What you will do: Render every one of the following lines as a Markdown table with two columns, "Row" for a running number and "Line" for the line itself. Leave out the blank lines.

--- start Extracted material ---

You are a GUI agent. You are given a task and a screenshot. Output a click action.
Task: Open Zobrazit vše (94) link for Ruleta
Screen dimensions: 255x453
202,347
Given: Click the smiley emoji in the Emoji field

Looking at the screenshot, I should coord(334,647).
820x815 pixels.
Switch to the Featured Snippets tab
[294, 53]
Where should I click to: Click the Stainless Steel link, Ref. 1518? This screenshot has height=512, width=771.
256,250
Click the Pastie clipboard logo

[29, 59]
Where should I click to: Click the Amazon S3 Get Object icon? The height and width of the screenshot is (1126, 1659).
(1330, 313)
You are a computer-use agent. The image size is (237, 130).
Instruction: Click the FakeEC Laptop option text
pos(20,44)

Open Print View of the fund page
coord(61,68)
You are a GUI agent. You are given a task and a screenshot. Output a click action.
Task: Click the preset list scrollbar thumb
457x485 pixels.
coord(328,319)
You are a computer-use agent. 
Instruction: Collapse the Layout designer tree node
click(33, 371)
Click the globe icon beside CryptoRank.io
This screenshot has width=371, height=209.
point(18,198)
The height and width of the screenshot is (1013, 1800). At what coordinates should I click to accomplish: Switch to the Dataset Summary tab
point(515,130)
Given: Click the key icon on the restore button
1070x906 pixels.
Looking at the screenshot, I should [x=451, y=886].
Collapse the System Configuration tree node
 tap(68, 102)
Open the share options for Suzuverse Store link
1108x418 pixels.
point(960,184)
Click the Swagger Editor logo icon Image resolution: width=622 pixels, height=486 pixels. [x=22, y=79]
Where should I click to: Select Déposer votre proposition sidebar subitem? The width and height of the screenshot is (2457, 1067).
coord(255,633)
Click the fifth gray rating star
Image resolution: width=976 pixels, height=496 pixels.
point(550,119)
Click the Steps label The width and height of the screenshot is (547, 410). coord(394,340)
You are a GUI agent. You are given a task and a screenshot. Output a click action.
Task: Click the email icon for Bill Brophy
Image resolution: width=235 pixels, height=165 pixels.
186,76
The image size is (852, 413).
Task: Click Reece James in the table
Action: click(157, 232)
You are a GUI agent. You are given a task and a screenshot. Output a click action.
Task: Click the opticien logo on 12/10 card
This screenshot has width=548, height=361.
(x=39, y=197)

--- end Extracted material ---

Correct result:
| Row | Line |
|---|---|
| 1 | You are a GUI agent. You are given a task and a screenshot. Output a click action. |
| 2 | Task: Open Zobrazit vše (94) link for Ruleta |
| 3 | Screen dimensions: 255x453 |
| 4 | 202,347 |
| 5 | Given: Click the smiley emoji in the Emoji field |
| 6 | Looking at the screenshot, I should coord(334,647). |
| 7 | 820x815 pixels. |
| 8 | Switch to the Featured Snippets tab |
| 9 | [294, 53] |
| 10 | Where should I click to: Click the Stainless Steel link, Ref. 1518? This screenshot has height=512, width=771. |
| 11 | 256,250 |
| 12 | Click the Pastie clipboard logo |
| 13 | [29, 59] |
| 14 | Where should I click to: Click the Amazon S3 Get Object icon? The height and width of the screenshot is (1126, 1659). |
| 15 | (1330, 313) |
| 16 | You are a computer-use agent. The image size is (237, 130). |
| 17 | Instruction: Click the FakeEC Laptop option text |
| 18 | pos(20,44) |
| 19 | Open Print View of the fund page |
| 20 | coord(61,68) |
| 21 | You are a GUI agent. You are given a task and a screenshot. Output a click action. |
| 22 | Task: Click the preset list scrollbar thumb |
| 23 | 457x485 pixels. |
| 24 | coord(328,319) |
| 25 | You are a computer-use agent.  |
| 26 | Instruction: Collapse the Layout designer tree node |
| 27 | click(33, 371) |
| 28 | Click the globe icon beside CryptoRank.io |
| 29 | This screenshot has width=371, height=209. |
| 30 | point(18,198) |
| 31 | The height and width of the screenshot is (1013, 1800). At what coordinates should I click to accomplish: Switch to the Dataset Summary tab |
| 32 | point(515,130) |
| 33 | Given: Click the key icon on the restore button |
| 34 | 1070x906 pixels. |
| 35 | Looking at the screenshot, I should [x=451, y=886]. |
| 36 | Collapse the System Configuration tree node |
| 37 |  tap(68, 102) |
| 38 | Open the share options for Suzuverse Store link |
| 39 | 1108x418 pixels. |
| 40 | point(960,184) |
| 41 | Click the Swagger Editor logo icon Image resolution: width=622 pixels, height=486 pixels. [x=22, y=79] |
| 42 | Where should I click to: Select Déposer votre proposition sidebar subitem? The width and height of the screenshot is (2457, 1067). |
| 43 | coord(255,633) |
| 44 | Click the fifth gray rating star |
| 45 | Image resolution: width=976 pixels, height=496 pixels. |
| 46 | point(550,119) |
| 47 | Click the Steps label The width and height of the screenshot is (547, 410). coord(394,340) |
| 48 | You are a GUI agent. You are given a task and a screenshot. Output a click action. |
| 49 | Task: Click the email icon for Bill Brophy |
| 50 | Image resolution: width=235 pixels, height=165 pixels. |
| 51 | 186,76 |
| 52 | The image size is (852, 413). |
| 53 | Task: Click Reece James in the table |
| 54 | Action: click(157, 232) |
| 55 | You are a GUI agent. You are given a task and a screenshot. Output a click action. |
| 56 | Task: Click the opticien logo on 12/10 card |
| 57 | This screenshot has width=548, height=361. |
| 58 | (x=39, y=197) |